Let me be clear: I respect art and artists. But me and many of my friends freeze up when we set out to make “art.” The very word triggers all kinds of threatening associations and judgments: standards of quality based on other people’s taste, rules, questions of fashionableness and style. In other words, the word “art” can send us to the demonic forgery of Doubt, deep in the harrowing mountain fortress of Not Enoughness, where our shackles are made.
For this reason, I’m a strong proponent of making cool stuff, not art, as a route to creative awakening.
Wherein My Snob Brain Makes Me Miserable
My Snob Brain is the part of me that convincingly reasons that nothing is worth doing unless it is guaranteed to rocket me into the ranks of the luminaries.
For a long time I considered myself a blocked poet– I could write poetry (indeed, I wrote two books of the stuff this past year), but only in bursts, not every day. And I never felt really nurtured and only rarely deeply delighted by what I wrote, even when it garnered me recognition and prizes.
Whenever I would sit down to write poetry I’d be working to create something which would be legible to others as insightful, beautiful, valuable. This led to me feeling frustrated, resentful, crazy.
One day I realized that while there are poems I love very much, and even some I have memorized, my most favorite lines of wonderful words actually aren’t from poems at all– they’re song lyrics.
The snob in me can tell you that the lyrics to the songs I most love are really not dazzling poetic masterpieces.

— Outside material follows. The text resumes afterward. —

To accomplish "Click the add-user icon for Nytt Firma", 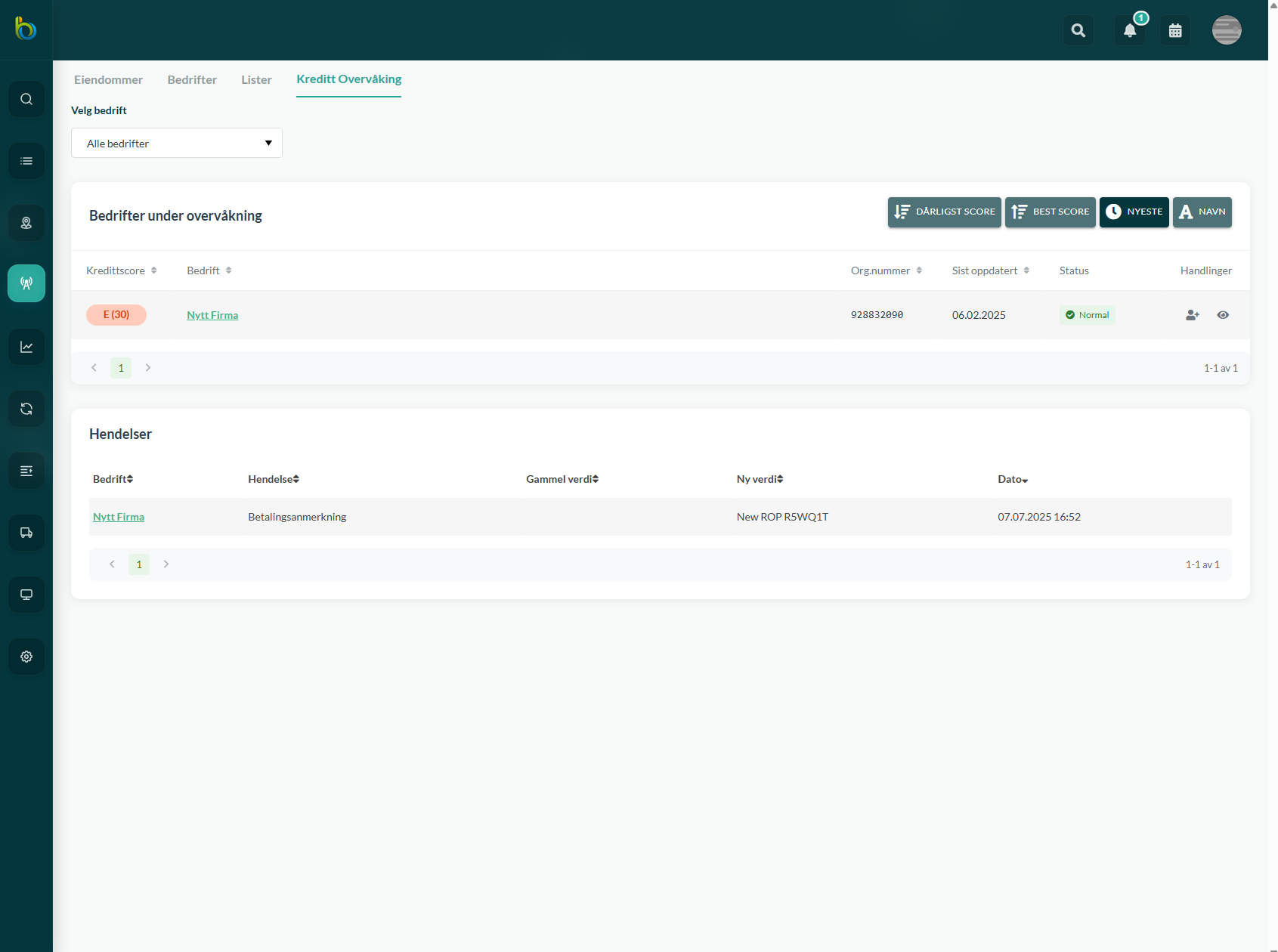I will (x=1193, y=315).
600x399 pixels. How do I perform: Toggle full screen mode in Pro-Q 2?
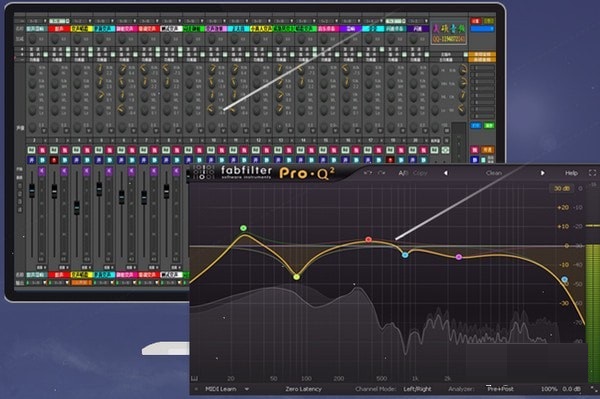[x=593, y=173]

A lot of them are overwrought and corny– for example, please check the lyrics of my favorite ballad ever, Total Eclipse of the Heart, and see if they don’t strike you as rather turgidly purple.
But the thing is, I love them. They’ve given me a lot more pleasure over the years than “The Love Song of J. Alfred Prufrock.”
Singin’ a Song
I’ve discovered recently that it gives me great joy to make up a tune while I’m walking down the street (I walk a lot– about 4 miles a day) and to put words to it that don’t particularly make much sense. I sing these songs into the voice recorder on my phone so I can save them for later development and enjoyment. My latest is called “The Nothing Eats The Nothing” and the words go something like this:
The tangle in the ivy / The striping in the bark / The nothing eats the nothing eats the now
The rubies at the dawning / The walking in the park / The nothing eats the nothing eats the now
The last time that I saw you / The striving in the dark / The nothing eats the nothing eats the now
I can promise you that Poetry magazine would not print “The Nothing Eats The Nothing,” and I can also tell you that making it up and singing it makes me very happy.

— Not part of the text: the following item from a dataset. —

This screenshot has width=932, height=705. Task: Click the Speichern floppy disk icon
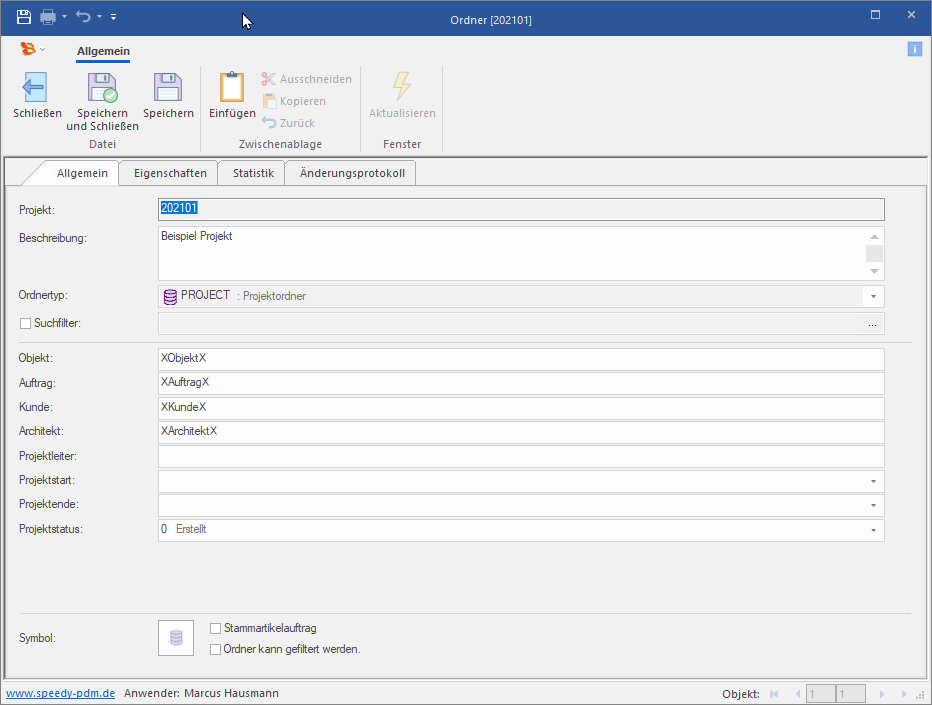[x=168, y=88]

It makes sense to me that I derive great pleasure from making up songs– an activity that doesn’t qualify as “art” in my Snob Brain — because many self-taught visionaries who make cool stuff via attention to their own intuitive voices tend not to consider what they make “art.”
The tough thing about using my energy to make up neat songs, though, is that it takes time and energy away from my old ego project of getting prestige through poetry, i.e., winning the Nobel Prize in Literature by whatever means necessary.
You may not share my particular prestige hang up, but you still might be declining to follow your playful impulses to make cool stuff because whatever those impulses are and whatever it is they want to do doesn’t fit in with your ego’s rational plan for life success.
Why My Snob Brain Hates Singin’ a Song
Songwriting very much does not fit into my ego’s rational plan for life success. Here’s why:
1) I can’t play an instrument, unless you count the tambourine– and even that’s sorta iffy.
2) I can’t read or write music.
3) My voice is okay but quite untrained.
4) So many people out there have been music-making since they were 5 and are better than me in all respects.
Nonetheless, I have this extra-rational impulse to spend time making up songs. Despite all the strikes against me, I trust that if I follow this impulse and allow it to bring things forward into manifestation then something– though goodness knows what– will come out of it. Indeed, I already notice myself feeling more and more like a visionary all the time.
What cool stuff could you make today?